* What the task asks *
Please copy each line from the entries that contains the string "image".

BEGIN Material for this exercise

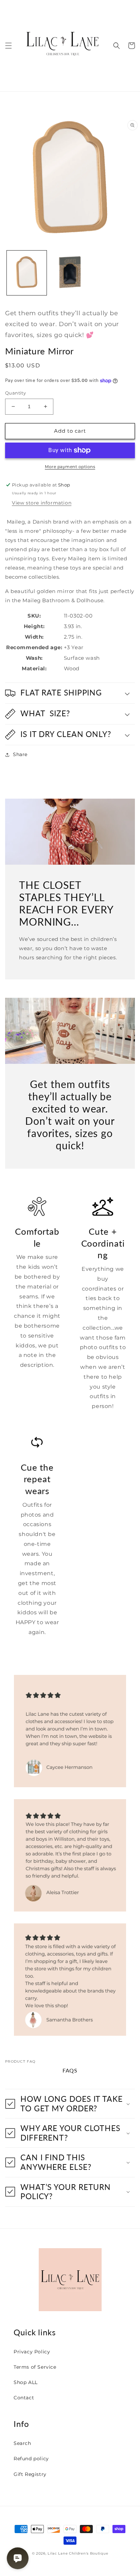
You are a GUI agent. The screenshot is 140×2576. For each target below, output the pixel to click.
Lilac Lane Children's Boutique (78, 2553)
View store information (41, 503)
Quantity (15, 393)
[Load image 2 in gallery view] (70, 273)
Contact (24, 2398)
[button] (8, 45)
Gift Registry (30, 2474)
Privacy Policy (32, 2352)
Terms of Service (35, 2367)
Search (22, 2443)
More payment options (70, 466)
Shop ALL (26, 2382)
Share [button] (20, 754)
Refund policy (31, 2458)
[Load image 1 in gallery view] (27, 273)
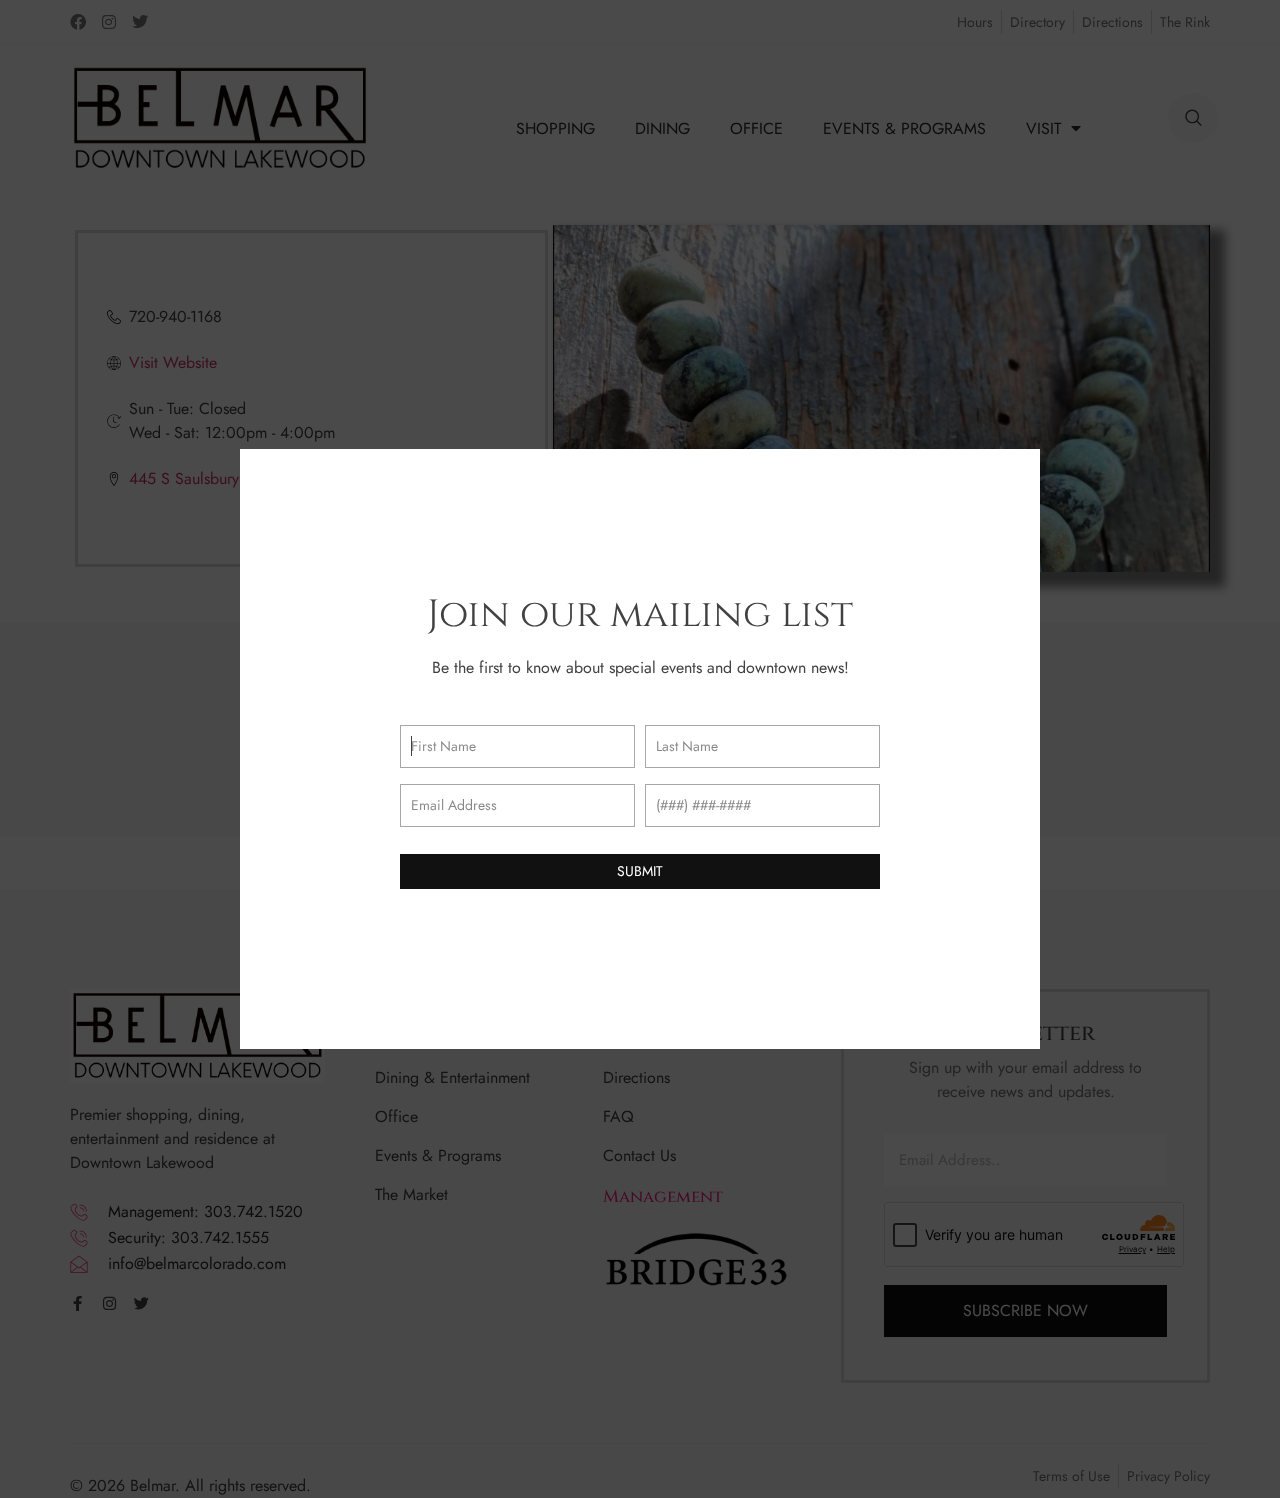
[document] (640, 749)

END Material for this exercise

* Exercise solution *
[Load image 2 in gallery view] (70, 273)
[Load image 1 in gallery view] (27, 273)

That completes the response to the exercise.